Cet apport de l'aviation embarquée au potentiel de frappes
aériennes réalisé pose une nouvelle fois la question de la
permanence du groupe aéronaval et de la commande d'un second
porte-avions.
a) Le bilan de l'emploi du groupe aéronaval
Arrivé en Adriatique dès le 29 janvier 1999 avec
son
groupe aérien, pleinement opérationnel, le porte-avions Foch a
pris la tête de la Task Force 470 composée de la frégate
antiaérienne Cassard, d'une frégate britannique (le Somerset puis
le Grafton), du sous-marin nucléaire d'attaque Améthyste (puis
Emeraude), du pétrolier-ravitailleur Meuse et d'un bâtiment
atelier polyvalent (le Jules Verne).
Outre la surveillance aérienne et maritime en Adriatique,
le
rôle du groupe aéronaval était triple :
-
participation aux
missions offensives
des 16
Super Etendard
armés de bombe à guidage laser et de missiles guidés
laser AS30L,
- participation aux
missions de reconnaissance
des 4
Etendard IVP
,
- mise à disposition de
2 Super Frelon
pour des
missions CSAR
(Combat Search and Rescue), c'est-à-dire de
récupération de pilotes éjectés en territoire
ennemi.
Au total, l'aviation embarquée a -rappelons-le- effectué
878 missions opérationnelles dont plus de 400 missions
offensives
et autant de missions de protection et de soutien.

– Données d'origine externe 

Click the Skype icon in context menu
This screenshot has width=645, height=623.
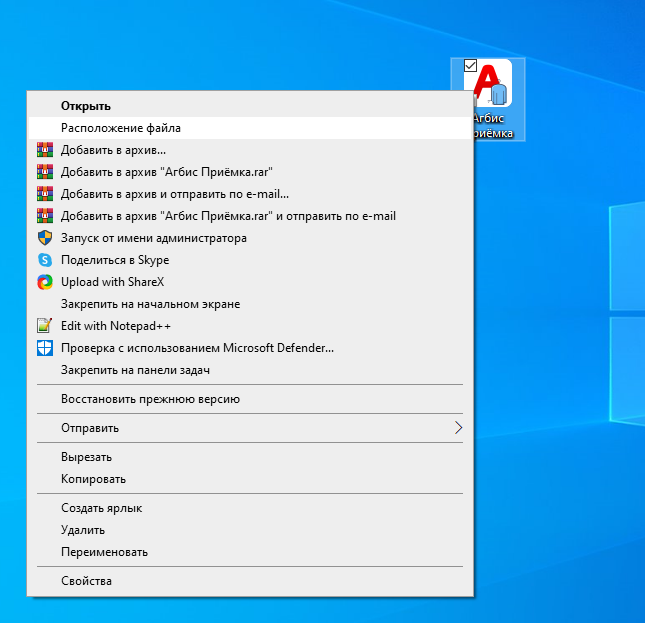(44, 260)
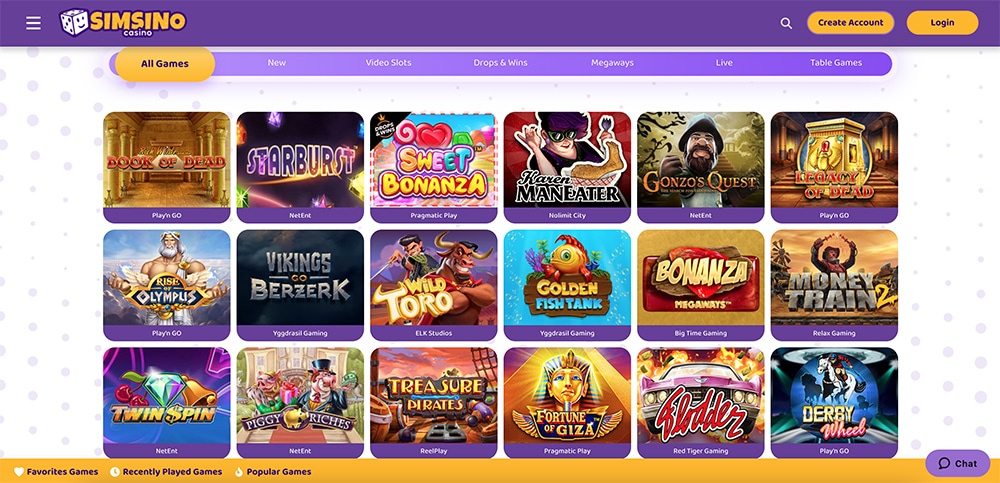Open the Drops & Wins tab
1000x483 pixels.
pos(501,63)
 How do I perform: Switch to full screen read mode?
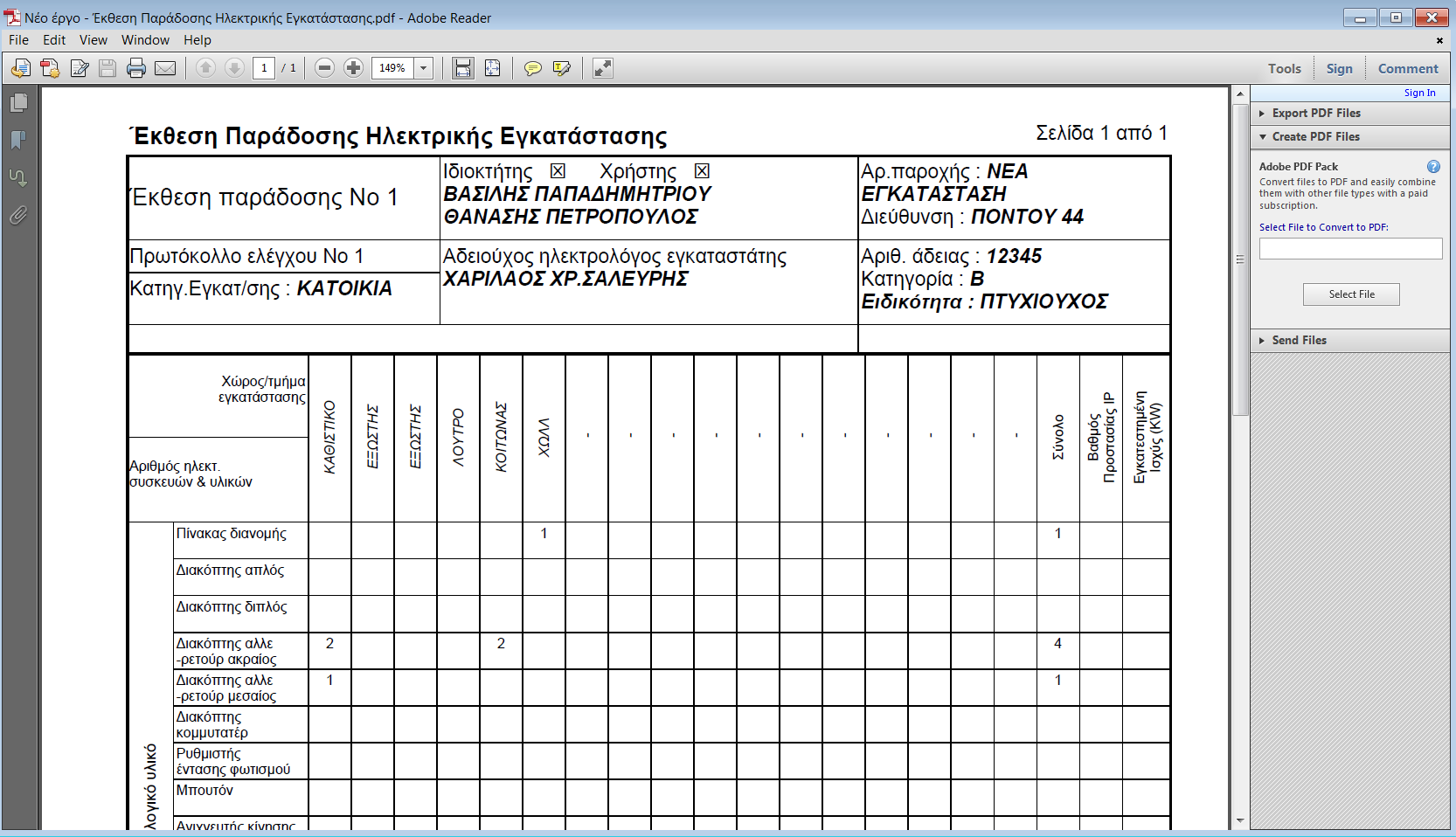(603, 68)
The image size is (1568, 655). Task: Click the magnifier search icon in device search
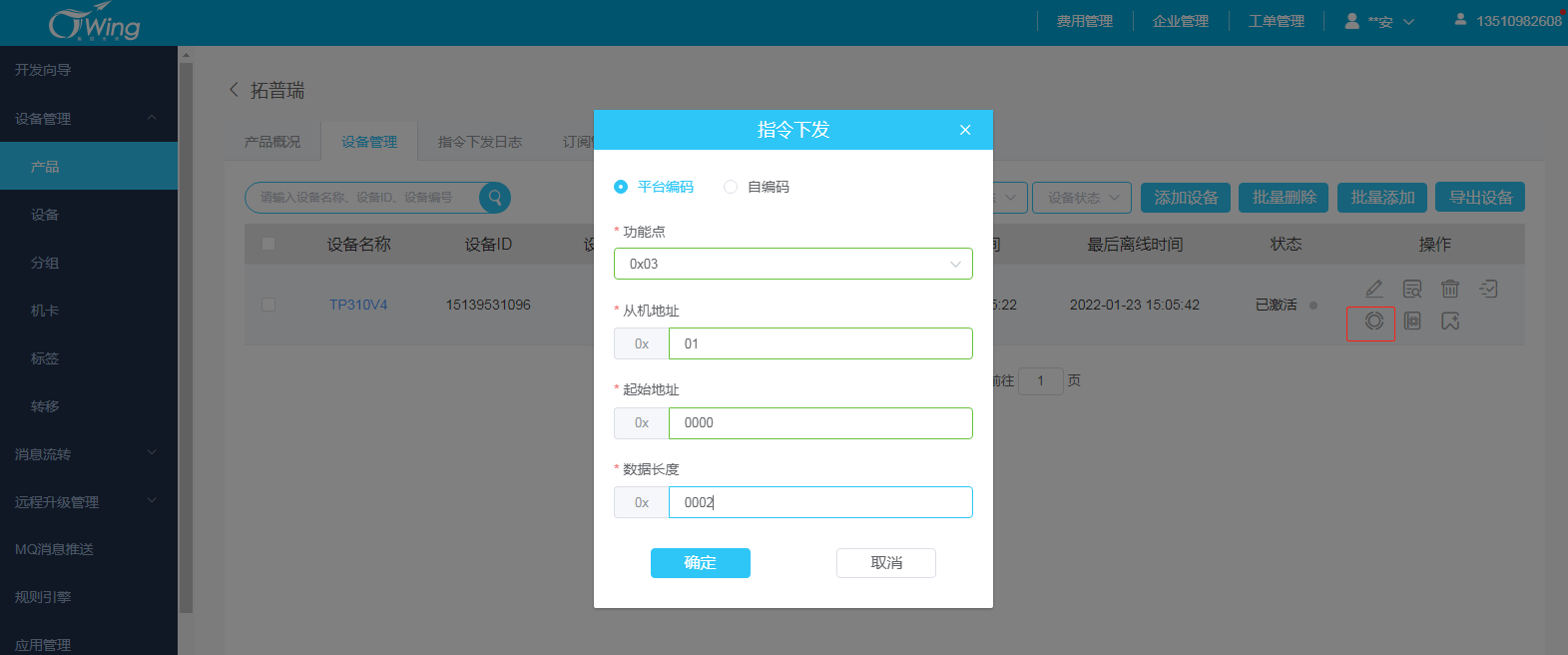coord(495,198)
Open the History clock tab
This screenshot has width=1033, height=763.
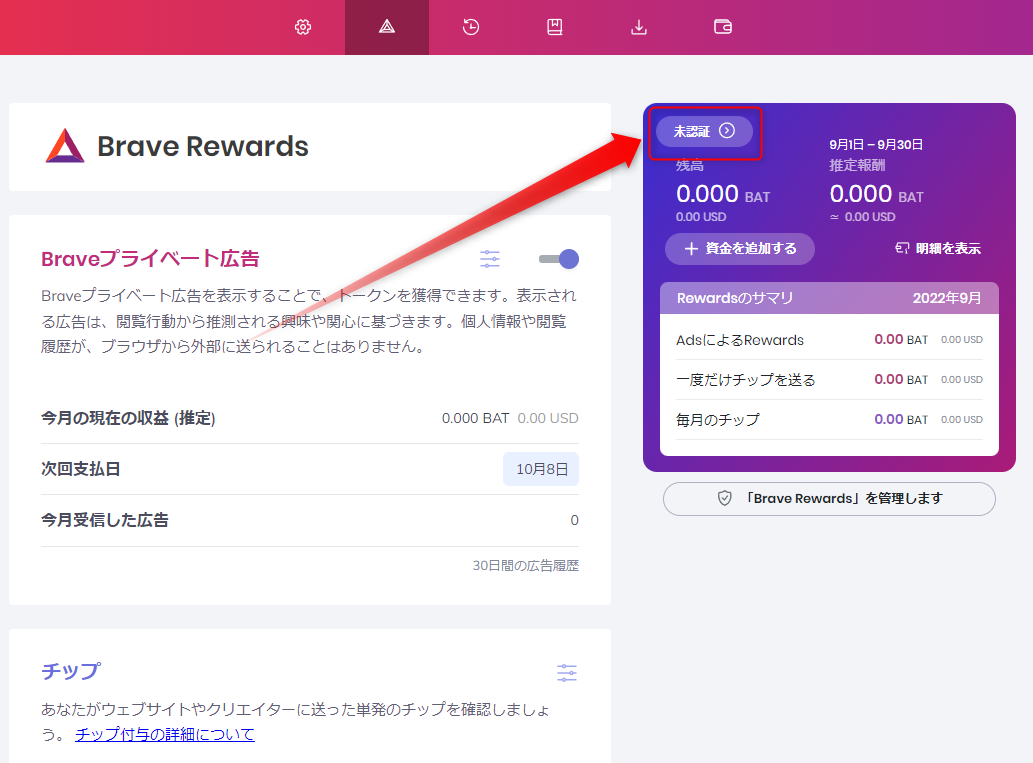pos(471,27)
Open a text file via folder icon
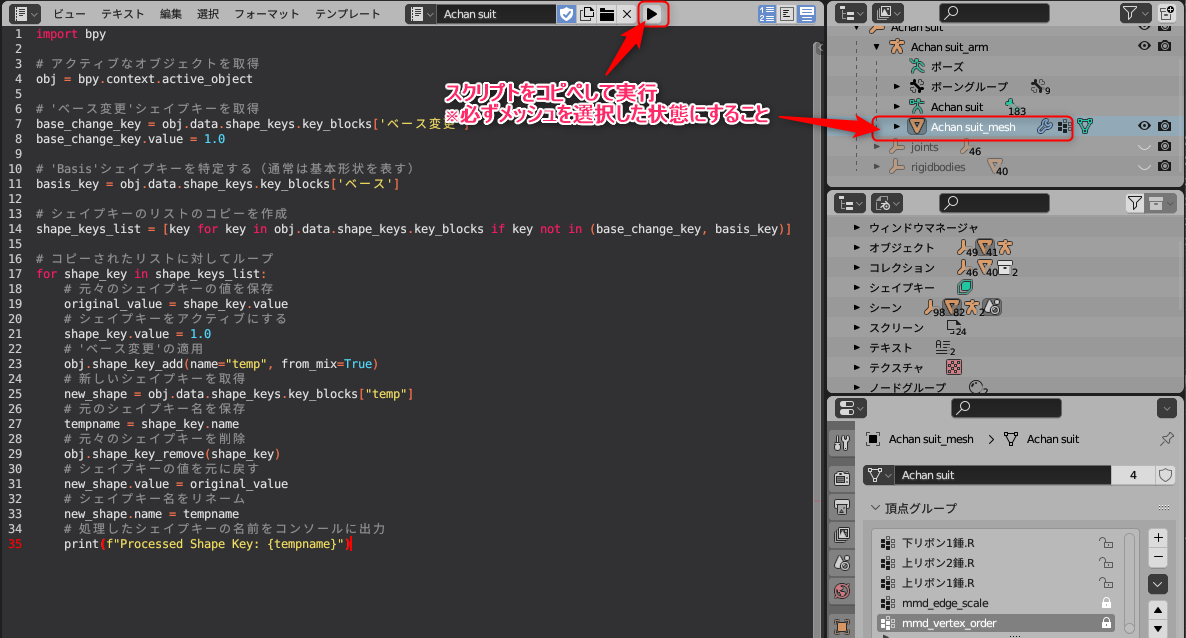 pos(606,14)
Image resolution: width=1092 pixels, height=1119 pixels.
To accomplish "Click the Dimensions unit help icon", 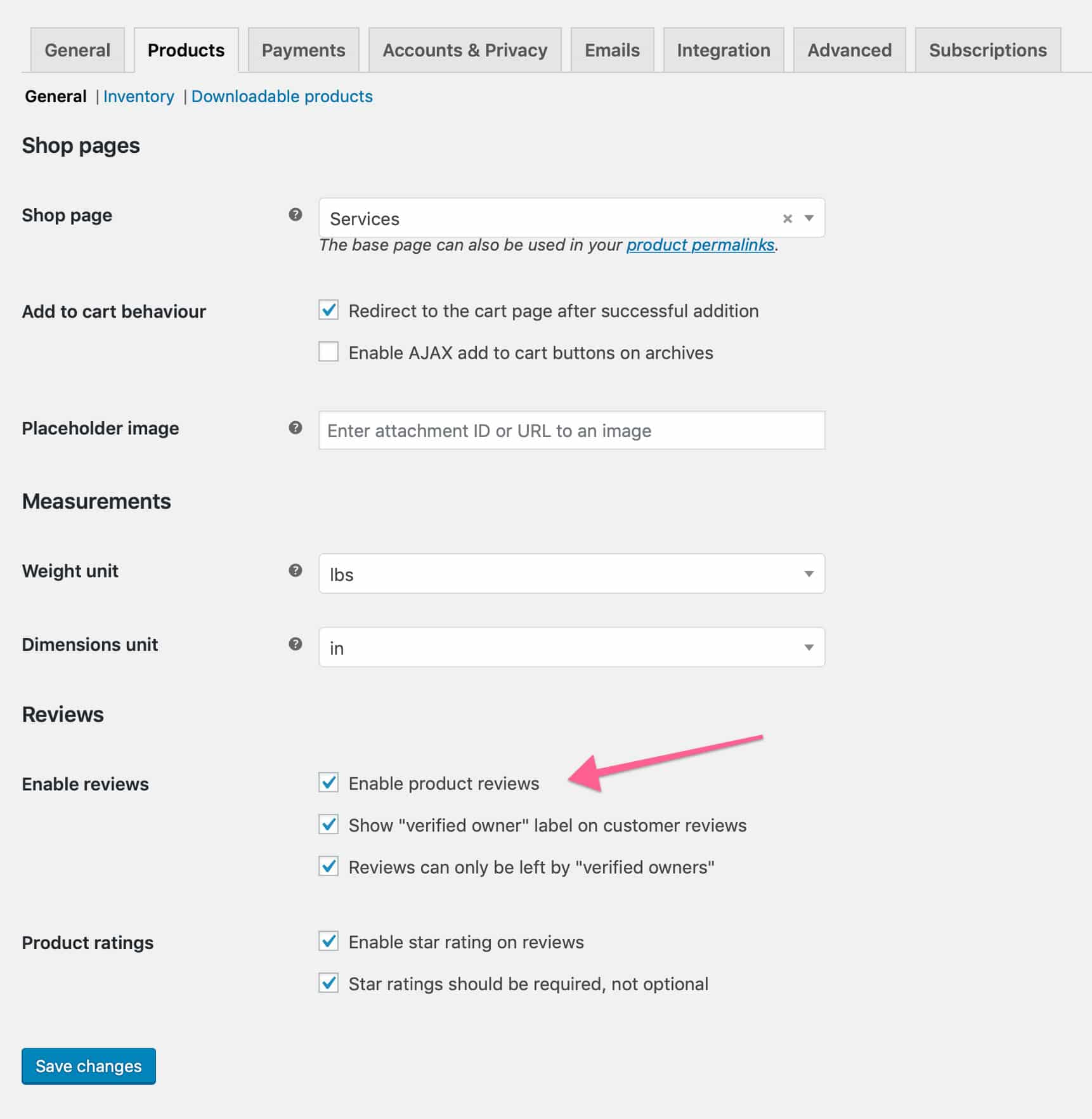I will pyautogui.click(x=295, y=644).
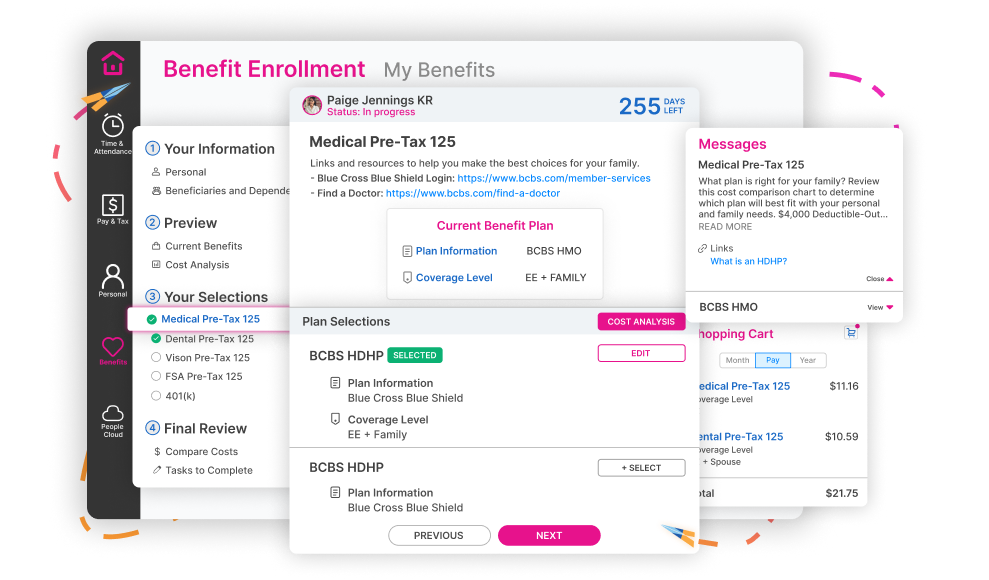989x580 pixels.
Task: Click the COST ANALYSIS button
Action: [x=641, y=322]
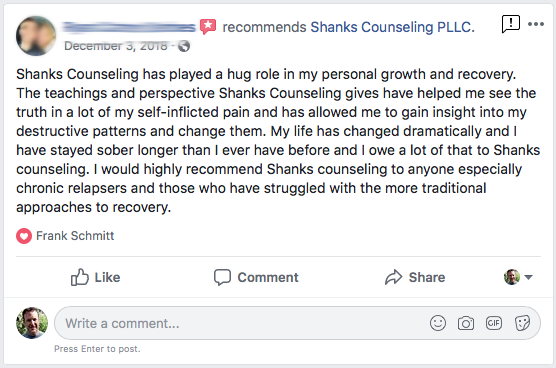Click the post date December 3, 2018
The height and width of the screenshot is (368, 556).
(x=116, y=46)
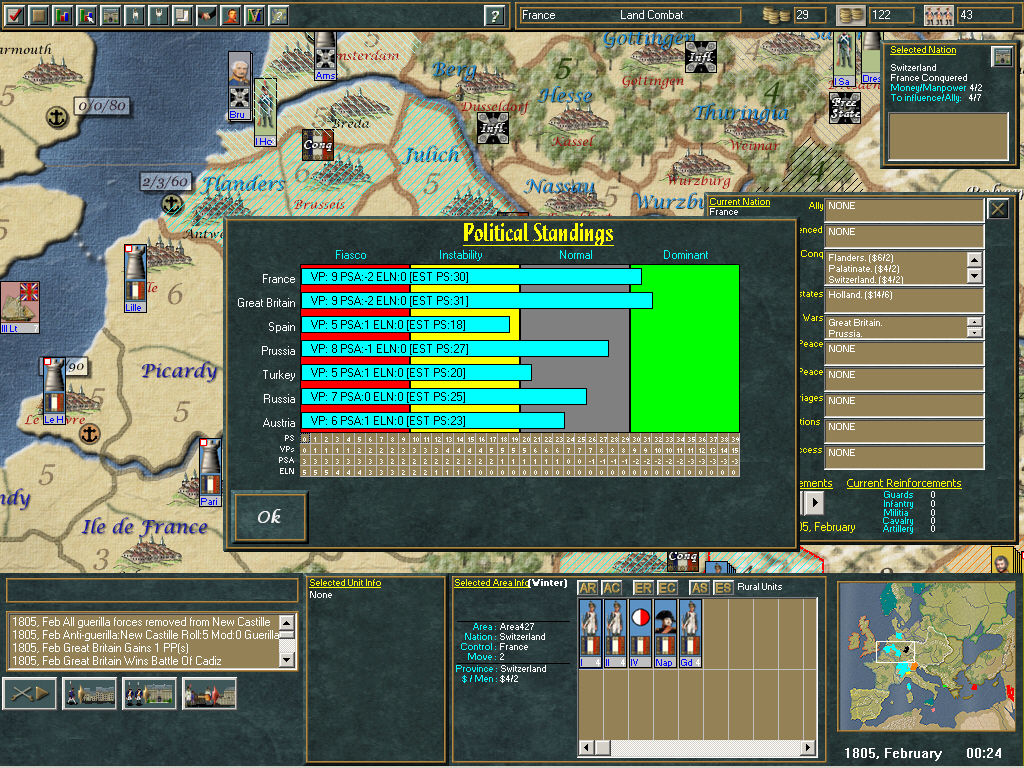Close the nation diplomacy panel
The image size is (1024, 768).
click(998, 208)
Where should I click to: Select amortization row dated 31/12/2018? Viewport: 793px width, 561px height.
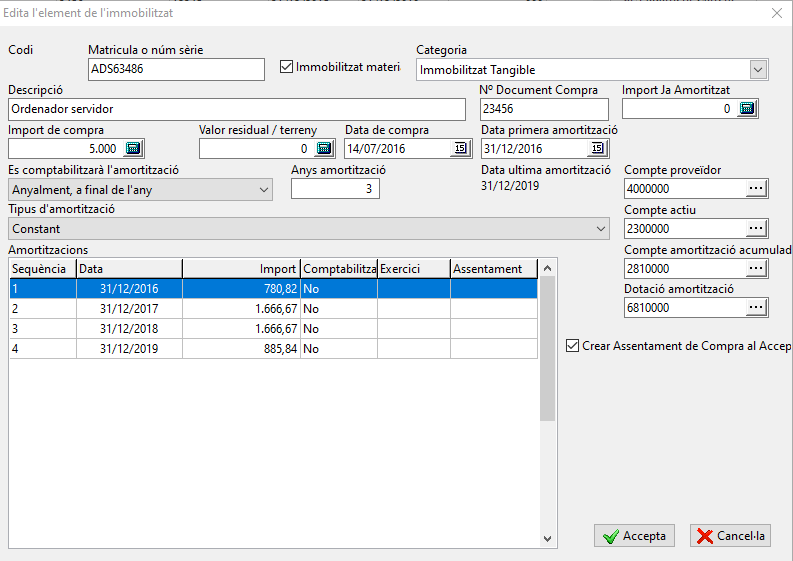click(273, 329)
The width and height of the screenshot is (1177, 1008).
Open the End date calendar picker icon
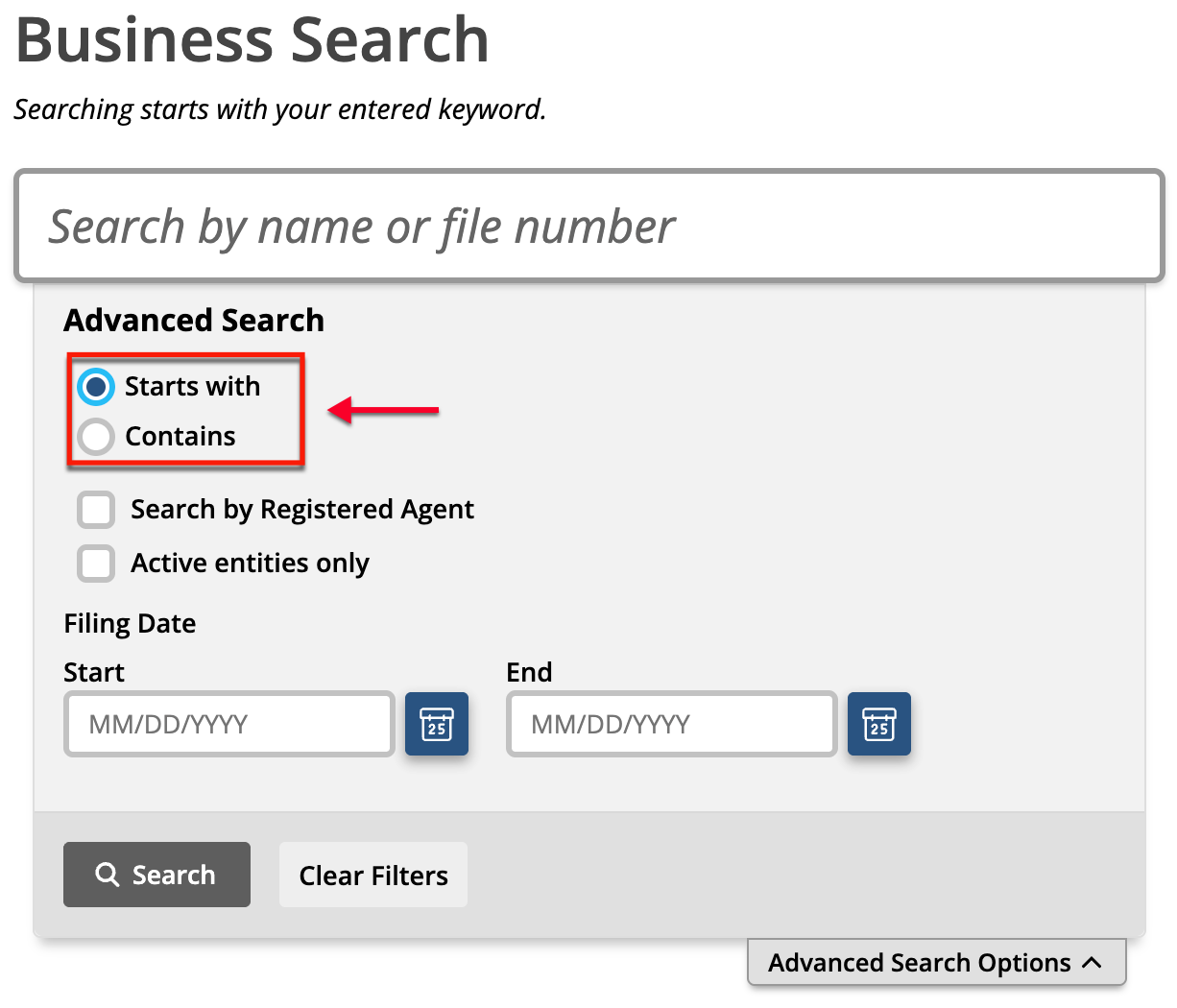point(879,724)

L'opération " Force alliée " a ainsi illustré la
souplesse d'emploi
de l'aviation embarquée, grâce à
la mobilité et à l'autonomie du porte-avions qui lui a permis de
répondre rapidement aux demandes urgentes (appui rapproché et
CSAR notamment) en
se plaçant au plus près des objectifs
ou en zone météorologiquement plus favorable, les
appareils
n'étant pas en outre dépendant de moyens extérieurs de
ravitaillement en vol.
Cet emploi du porte-avions lors de la crise du Kosovo appelle deux types de
réflexions.
- D'une part, doit-on considérer que les
avantages procurés
par le groupe aéronaval par rapport au dispositif aérien
basé à terre
sont suffisamment substantiels au regard de
l'importance des moyens mis en oeuvre et des personnels engagés ?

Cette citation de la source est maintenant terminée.